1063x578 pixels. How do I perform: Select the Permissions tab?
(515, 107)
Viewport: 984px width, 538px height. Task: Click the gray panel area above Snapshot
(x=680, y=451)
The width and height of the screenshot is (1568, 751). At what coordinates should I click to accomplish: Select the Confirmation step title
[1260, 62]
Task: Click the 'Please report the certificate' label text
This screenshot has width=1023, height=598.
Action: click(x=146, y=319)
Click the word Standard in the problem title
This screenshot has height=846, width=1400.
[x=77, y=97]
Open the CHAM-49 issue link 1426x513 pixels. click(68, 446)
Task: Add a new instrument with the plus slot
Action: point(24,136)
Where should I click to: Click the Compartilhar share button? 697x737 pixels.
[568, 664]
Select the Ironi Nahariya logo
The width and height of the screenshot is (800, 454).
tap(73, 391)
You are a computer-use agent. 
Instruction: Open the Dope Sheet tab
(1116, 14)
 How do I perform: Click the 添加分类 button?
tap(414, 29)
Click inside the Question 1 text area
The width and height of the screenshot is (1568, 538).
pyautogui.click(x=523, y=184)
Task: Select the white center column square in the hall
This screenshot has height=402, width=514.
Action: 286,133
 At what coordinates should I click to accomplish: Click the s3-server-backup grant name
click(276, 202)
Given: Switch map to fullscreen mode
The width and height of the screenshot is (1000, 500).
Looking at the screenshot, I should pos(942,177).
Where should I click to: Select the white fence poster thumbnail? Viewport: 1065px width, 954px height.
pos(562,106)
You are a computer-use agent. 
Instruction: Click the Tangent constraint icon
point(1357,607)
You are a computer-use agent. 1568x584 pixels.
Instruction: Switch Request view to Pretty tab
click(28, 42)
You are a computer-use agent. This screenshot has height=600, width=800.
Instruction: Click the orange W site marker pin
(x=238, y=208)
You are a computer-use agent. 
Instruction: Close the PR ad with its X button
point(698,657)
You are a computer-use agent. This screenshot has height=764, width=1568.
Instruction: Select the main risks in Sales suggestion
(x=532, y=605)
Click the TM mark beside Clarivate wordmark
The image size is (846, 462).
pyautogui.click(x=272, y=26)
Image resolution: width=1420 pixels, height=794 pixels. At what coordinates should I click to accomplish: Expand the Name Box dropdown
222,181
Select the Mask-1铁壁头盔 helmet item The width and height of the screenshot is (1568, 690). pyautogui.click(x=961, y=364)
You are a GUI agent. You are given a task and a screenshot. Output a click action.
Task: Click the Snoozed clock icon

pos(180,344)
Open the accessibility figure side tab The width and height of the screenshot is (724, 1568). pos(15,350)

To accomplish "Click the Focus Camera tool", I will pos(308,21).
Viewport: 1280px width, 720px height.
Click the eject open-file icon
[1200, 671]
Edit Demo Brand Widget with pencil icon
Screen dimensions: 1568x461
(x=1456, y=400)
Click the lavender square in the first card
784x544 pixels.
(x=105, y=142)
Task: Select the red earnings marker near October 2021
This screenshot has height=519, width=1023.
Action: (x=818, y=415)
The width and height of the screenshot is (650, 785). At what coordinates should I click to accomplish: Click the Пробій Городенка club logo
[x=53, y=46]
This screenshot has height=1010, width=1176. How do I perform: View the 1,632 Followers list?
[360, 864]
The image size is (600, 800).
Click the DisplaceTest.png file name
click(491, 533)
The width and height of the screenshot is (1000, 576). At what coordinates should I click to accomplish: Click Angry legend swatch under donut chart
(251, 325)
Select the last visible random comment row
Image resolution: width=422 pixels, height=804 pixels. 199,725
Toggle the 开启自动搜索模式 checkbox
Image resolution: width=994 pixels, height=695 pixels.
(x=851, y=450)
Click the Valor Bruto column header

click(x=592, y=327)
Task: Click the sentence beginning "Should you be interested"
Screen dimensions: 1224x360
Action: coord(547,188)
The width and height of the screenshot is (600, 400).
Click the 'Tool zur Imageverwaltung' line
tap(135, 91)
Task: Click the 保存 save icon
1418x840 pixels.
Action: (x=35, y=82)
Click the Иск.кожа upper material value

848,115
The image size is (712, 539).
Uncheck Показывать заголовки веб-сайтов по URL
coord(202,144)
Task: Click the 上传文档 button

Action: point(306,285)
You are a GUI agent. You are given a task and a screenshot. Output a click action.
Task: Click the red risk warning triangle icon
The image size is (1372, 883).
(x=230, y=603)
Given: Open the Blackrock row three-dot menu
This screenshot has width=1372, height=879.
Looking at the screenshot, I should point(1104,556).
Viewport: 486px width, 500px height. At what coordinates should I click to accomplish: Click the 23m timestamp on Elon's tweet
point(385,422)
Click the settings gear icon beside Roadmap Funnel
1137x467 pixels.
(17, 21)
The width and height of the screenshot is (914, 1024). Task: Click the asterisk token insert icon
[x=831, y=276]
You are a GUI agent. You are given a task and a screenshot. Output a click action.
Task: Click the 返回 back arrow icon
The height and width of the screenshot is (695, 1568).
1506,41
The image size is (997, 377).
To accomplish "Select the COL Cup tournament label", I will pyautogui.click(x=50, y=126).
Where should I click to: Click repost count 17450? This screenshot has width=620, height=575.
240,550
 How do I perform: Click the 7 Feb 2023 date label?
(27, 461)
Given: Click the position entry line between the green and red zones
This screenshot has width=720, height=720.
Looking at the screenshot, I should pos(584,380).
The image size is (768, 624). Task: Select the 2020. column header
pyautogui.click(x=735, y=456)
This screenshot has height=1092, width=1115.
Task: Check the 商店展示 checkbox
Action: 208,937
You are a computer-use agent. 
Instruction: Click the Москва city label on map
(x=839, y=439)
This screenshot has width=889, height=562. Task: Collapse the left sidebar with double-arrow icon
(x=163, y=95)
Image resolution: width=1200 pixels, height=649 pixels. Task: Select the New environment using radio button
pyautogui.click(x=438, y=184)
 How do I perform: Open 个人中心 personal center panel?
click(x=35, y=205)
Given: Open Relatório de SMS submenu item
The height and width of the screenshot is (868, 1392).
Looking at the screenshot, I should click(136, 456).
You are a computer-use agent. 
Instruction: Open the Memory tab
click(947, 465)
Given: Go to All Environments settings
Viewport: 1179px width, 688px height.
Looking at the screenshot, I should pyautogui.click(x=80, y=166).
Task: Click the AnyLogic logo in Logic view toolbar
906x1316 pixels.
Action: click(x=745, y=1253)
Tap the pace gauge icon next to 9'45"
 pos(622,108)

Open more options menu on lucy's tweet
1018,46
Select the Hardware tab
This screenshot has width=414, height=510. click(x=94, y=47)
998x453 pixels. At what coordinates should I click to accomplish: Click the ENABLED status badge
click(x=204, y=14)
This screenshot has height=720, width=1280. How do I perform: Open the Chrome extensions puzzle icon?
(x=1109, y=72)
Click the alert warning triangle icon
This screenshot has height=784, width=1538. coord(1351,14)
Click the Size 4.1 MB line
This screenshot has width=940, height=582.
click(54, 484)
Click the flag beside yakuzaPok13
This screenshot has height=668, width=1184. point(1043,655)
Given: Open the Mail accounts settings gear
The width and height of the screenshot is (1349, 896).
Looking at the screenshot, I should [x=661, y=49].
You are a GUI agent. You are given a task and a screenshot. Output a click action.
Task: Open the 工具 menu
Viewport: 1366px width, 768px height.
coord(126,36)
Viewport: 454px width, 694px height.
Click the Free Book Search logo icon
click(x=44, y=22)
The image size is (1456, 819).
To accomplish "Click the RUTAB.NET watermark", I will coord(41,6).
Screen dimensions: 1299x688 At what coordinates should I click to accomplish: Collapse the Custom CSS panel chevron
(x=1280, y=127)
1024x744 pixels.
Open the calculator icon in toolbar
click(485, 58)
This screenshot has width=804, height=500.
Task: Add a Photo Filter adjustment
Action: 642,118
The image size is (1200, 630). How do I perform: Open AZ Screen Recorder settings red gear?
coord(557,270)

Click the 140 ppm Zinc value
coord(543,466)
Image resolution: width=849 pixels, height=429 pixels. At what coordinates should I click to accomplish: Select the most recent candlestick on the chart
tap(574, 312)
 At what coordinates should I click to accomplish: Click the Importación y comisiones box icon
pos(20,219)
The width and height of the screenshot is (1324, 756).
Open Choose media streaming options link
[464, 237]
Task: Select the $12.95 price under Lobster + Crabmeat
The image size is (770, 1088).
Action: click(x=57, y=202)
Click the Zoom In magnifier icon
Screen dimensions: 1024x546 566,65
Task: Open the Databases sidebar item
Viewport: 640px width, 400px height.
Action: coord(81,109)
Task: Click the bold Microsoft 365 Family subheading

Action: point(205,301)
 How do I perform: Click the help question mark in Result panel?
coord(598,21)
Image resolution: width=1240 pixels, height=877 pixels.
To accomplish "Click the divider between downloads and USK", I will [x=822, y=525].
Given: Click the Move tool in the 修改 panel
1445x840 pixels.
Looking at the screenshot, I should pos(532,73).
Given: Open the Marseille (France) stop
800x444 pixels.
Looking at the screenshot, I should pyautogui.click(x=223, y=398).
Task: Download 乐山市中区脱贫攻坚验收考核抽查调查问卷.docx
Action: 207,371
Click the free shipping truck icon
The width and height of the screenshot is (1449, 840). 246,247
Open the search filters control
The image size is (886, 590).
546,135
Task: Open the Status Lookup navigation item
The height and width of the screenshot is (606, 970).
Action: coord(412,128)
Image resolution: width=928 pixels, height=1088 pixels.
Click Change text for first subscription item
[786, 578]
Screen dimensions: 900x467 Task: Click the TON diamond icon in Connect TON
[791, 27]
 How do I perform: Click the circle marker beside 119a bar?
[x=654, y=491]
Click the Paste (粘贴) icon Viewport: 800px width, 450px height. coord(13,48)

------------

Begin with the first line of the records and finish with the line containing "has height=600, width=800.". Reproduce those lines exactly, both ends included, and nothing else.

1063x578 pixels. How do I perform: Select the Permissions tab?
(515, 107)
Viewport: 984px width, 538px height. Task: Click the gray panel area above Snapshot
(x=680, y=451)
The width and height of the screenshot is (1568, 751). At what coordinates should I click to accomplish: Select the Confirmation step title
[1260, 62]
Task: Click the 'Please report the certificate' label text
This screenshot has width=1023, height=598.
Action: click(x=146, y=319)
Click the word Standard in the problem title
This screenshot has height=846, width=1400.
[x=77, y=97]
Open the CHAM-49 issue link 1426x513 pixels. click(68, 446)
Task: Add a new instrument with the plus slot
Action: point(24,136)
Where should I click to: Click the Compartilhar share button? 697x737 pixels.
[568, 664]
Select the Ironi Nahariya logo
The width and height of the screenshot is (800, 454).
tap(73, 391)
You are a computer-use agent. 
Instruction: Open the Dope Sheet tab
(1116, 14)
 How do I perform: Click the 添加分类 button?
tap(414, 29)
Click inside the Question 1 text area
The width and height of the screenshot is (1568, 538).
pyautogui.click(x=523, y=184)
Task: Select the white center column square in the hall
This screenshot has height=402, width=514.
Action: 286,133
 At what coordinates should I click to accomplish: Click the s3-server-backup grant name
click(276, 202)
Given: Switch map to fullscreen mode
The width and height of the screenshot is (1000, 500).
Looking at the screenshot, I should pos(942,177).
Where should I click to: Select the white fence poster thumbnail? Viewport: 1065px width, 954px height.
pos(562,106)
You are a computer-use agent. 
Instruction: Click the Tangent constraint icon
point(1357,607)
You are a computer-use agent. 1568x584 pixels.
Instruction: Switch Request view to Pretty tab
click(28, 42)
You are a computer-use agent. This screenshot has height=600, width=800.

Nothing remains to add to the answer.